Using genetic algorithms to develop volatility index-assisted hierarchical portfolio optimization

변동성 지수기반 유전자 알고리즘을 활용한 계층구조 포트폴리오 최적화에 관한 연구

  • Byun, Hyun-Woo (Department of Information and Industial Engineering, Yonsei University) ;
  • Song, Chi-Woo (Department of Information and Industial Engineering, Yonsei University) ;
  • Han, Sung-Kwon (Department of Information and Industial Engineering, Yonsei University) ;
  • Lee, Tae-Kyu (Department of Information and Industial Engineering, Yonsei University) ;
  • Oh, Kyong-Joo (Department of Information and Industial Engineering, Yonsei University)
  • 변현우 (연세대학교 정보산업공학과) ;
  • 송치우 (연세대학교 정보산업공학과) ;
  • 한성권 (연세대학교 정보산업공학과) ;
  • 이태규 (연세대학교 정보산업공학과) ;
  • 오경주 (연세대학교 정보산업공학과)
  • Published : 2009.11.30

Abstract

The expansion of volatility in Korean Stock Market made it more difficult for the individual to invest directly and increased the weight of indirect investment through a fund.
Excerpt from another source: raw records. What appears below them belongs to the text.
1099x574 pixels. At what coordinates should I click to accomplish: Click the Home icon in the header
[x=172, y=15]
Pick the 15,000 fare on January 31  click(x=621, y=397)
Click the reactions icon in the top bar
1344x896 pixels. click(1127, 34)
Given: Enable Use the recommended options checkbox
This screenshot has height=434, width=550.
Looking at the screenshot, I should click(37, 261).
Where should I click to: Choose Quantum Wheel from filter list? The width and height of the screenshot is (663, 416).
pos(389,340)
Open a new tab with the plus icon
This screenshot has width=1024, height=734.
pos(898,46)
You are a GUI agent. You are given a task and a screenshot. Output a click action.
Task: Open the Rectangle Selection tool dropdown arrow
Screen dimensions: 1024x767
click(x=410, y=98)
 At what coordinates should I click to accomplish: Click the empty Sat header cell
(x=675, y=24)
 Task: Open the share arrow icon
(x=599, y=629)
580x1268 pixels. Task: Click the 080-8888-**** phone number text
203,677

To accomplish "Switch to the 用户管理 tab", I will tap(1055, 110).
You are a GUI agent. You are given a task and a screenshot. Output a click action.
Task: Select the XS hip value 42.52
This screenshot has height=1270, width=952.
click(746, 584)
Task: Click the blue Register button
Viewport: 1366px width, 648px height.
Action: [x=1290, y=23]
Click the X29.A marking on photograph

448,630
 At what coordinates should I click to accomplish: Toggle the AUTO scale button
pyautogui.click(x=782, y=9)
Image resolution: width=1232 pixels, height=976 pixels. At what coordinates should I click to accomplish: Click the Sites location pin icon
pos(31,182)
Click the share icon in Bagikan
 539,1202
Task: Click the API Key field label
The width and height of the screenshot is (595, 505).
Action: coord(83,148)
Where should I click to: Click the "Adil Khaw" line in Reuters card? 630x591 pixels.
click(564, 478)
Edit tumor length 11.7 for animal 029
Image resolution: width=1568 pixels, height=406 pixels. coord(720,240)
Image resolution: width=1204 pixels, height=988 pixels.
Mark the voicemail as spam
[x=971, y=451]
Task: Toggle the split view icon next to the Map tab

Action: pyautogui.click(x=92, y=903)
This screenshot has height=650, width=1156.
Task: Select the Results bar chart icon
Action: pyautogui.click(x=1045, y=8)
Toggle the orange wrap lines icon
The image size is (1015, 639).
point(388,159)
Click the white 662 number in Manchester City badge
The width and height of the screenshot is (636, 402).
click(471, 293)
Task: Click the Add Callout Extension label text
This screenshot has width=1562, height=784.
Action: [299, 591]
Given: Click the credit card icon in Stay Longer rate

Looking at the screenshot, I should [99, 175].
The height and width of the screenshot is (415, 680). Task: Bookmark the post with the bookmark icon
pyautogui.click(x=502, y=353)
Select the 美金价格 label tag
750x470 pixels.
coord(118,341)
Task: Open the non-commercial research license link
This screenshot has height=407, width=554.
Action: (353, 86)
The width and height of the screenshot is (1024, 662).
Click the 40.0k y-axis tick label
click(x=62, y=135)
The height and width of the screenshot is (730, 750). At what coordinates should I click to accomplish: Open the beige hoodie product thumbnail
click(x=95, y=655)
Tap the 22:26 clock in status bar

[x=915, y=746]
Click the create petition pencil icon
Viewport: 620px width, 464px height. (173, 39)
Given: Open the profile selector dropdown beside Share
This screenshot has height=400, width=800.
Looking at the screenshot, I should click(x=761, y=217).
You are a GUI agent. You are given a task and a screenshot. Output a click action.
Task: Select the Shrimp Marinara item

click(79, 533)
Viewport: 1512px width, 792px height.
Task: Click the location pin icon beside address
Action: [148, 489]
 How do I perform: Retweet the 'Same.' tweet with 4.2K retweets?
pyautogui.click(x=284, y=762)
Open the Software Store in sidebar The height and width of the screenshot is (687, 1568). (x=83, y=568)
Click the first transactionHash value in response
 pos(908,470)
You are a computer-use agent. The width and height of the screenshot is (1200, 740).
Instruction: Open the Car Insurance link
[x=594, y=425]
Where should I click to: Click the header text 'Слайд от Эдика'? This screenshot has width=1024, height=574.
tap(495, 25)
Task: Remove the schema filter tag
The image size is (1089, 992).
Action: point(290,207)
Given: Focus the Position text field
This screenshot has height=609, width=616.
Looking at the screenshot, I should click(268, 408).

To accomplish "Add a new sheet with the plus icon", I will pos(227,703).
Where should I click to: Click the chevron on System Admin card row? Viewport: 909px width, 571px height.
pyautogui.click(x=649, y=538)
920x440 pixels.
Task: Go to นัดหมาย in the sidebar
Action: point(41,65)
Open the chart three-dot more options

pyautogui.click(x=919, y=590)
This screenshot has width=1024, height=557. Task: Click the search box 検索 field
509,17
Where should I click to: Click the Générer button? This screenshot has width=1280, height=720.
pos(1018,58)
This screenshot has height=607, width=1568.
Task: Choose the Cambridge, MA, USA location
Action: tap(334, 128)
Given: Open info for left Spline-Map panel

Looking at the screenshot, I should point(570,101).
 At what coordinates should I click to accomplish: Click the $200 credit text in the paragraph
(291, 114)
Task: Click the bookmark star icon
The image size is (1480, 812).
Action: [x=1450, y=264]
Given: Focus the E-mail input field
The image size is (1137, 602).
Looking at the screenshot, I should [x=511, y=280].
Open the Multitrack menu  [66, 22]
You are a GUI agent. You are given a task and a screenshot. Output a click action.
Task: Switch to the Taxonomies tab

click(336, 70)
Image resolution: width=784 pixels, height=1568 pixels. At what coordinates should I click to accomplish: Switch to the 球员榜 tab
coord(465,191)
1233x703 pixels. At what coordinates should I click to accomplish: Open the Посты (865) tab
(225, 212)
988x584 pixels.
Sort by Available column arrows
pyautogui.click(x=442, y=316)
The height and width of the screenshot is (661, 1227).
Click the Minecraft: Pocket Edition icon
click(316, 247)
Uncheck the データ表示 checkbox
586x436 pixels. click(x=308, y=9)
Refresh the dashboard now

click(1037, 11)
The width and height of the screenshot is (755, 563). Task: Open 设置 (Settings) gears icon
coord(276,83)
The purpose of this study is to construct the EIF(enhanced index fund) model achieves an excessive return among several types of fund. For this purpose, this paper propose portfolio optimization model to manage an index fund by using GA(genetic algorithm), and apply the trading amount and the closing price of standard index to earn an excessive return add to index fund return. The result of the empirical analysis of this study suggested that the proposed model is well represented the trend of KOSPI 200 and the new investment strategies using this can make higher returns than Buy-and-Hold strategy by an index fund, if an appropriate number of stocks included.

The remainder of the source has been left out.